Shropshire Future Fit consultation in sight
It will take up to four weeks for a public consultation on the controversial Future Fit process to begin once given the go-ahead, health chiefs have said.
A meeting of Shropshire Clinical Commissioning Group was told that NHS England wants to know the whole process can be paid for before it will give the green light for a public consultation to begin.
Dr Simon Freeman, accountable officer for Shropshire clinical commissioning group (CCG), said they were still waiting to hear any news, during a meeting of the organisation’s board yesterday.
But he said once the go-ahead is given, they would be in a position to start the public consultation within a month.
He said: “If we get the go-ahead on February 1 it would be likely we would start the consultation on March 1, maybe a little bit earlier or later.”

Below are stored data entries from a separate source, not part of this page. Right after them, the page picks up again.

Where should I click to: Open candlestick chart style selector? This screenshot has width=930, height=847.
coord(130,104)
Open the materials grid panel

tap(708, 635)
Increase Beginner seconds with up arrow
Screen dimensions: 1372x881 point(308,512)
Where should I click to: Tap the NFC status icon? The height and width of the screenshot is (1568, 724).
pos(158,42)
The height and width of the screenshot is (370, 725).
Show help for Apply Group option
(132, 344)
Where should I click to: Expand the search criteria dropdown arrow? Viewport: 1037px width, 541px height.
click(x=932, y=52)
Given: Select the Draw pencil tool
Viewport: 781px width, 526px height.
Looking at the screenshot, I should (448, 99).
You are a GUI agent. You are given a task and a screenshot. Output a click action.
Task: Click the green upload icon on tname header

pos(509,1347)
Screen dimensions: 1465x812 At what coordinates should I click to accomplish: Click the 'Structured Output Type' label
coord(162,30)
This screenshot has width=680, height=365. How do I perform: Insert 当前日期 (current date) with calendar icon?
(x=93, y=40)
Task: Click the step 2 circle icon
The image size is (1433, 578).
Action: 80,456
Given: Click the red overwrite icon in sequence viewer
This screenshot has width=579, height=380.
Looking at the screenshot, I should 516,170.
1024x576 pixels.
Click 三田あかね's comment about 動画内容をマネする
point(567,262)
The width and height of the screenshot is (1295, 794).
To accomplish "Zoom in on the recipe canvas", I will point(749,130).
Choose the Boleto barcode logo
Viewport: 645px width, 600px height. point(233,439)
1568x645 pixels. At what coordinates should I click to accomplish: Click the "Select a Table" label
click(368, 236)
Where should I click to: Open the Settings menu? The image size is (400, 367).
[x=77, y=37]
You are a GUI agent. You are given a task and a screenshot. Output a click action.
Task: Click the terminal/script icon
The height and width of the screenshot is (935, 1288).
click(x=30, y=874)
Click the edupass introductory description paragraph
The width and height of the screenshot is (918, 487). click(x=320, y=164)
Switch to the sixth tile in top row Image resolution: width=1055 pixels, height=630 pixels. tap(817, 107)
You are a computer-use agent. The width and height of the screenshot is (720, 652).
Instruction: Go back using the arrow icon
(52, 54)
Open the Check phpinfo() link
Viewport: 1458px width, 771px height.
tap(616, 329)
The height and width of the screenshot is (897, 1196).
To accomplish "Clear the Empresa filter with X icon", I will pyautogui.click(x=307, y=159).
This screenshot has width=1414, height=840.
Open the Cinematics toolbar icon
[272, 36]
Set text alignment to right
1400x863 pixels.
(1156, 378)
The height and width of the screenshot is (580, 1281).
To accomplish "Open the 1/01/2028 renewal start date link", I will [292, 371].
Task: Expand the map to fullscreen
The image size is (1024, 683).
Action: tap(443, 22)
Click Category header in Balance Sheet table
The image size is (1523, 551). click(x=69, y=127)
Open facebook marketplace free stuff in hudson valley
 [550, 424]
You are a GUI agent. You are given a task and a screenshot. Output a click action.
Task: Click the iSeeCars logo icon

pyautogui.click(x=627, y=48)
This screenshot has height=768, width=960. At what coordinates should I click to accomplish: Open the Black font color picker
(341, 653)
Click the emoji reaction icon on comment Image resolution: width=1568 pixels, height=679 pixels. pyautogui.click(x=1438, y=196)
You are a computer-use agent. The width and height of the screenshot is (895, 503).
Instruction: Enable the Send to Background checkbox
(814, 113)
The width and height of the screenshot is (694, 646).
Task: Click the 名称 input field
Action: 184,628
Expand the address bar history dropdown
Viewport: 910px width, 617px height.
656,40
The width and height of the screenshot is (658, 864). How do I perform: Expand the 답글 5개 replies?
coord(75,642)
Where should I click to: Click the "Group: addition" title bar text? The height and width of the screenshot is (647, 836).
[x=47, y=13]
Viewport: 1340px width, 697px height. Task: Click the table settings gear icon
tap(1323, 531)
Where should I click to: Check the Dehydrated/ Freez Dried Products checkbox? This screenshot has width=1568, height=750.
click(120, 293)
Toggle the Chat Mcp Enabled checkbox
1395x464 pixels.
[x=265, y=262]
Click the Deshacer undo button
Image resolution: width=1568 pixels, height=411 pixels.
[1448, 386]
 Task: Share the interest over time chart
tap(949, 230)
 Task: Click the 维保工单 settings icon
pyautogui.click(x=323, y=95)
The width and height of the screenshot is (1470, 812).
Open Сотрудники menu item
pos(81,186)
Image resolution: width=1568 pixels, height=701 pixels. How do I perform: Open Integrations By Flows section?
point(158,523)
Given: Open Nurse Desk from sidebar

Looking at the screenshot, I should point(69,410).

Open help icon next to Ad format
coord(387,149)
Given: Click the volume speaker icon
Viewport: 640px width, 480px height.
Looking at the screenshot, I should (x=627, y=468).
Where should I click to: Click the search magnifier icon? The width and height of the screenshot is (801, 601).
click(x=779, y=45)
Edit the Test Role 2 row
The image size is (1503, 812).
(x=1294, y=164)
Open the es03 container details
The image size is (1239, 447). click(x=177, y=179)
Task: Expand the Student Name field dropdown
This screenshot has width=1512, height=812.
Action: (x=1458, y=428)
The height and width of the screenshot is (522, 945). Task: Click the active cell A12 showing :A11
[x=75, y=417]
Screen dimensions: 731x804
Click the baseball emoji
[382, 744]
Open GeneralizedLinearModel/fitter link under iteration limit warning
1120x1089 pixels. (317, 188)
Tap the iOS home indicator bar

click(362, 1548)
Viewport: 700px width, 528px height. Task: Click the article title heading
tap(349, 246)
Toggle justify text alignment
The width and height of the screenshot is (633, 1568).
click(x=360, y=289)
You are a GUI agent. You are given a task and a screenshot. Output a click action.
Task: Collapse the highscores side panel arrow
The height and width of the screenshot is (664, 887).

Shropshire and Telford & Wrekin CCGs have signed off on a preferred option, which is for a single A&E unit at the Royal Shrewsbury Hospital, while planned services will be centred at Telford’s Princess Royal Hospital.
The consultant-led women and children’s unit will move to Shrewsbury under the plans, although Telford would retain a midwife-led unit.
Walk-in urgent care centres would be set up at both Royal Shrewsbury Hospital and Princess Royal Hospital.
The reorganisation is expected to cost in the region of £300 million.
Earlier this month a Shropshire Star poll revealed that nearly three-quarters of voters do not believe that the Future Fit process will come to an end this year.
As the new year began David Evans, chief officer for Telford & Wrekin CCG, defended the delay in the process, saying work that has taken place over the past four years had led to finding the “best way forward”.
But he added: “We think the time for talking amongst ourselves is over and the public’s views will help direct us and provide us with the right clinically sustainable way forward for the future.
“We know that to do nothing is not an option and we think it’s time to give everyone who uses our hospitals the chance to have their say.”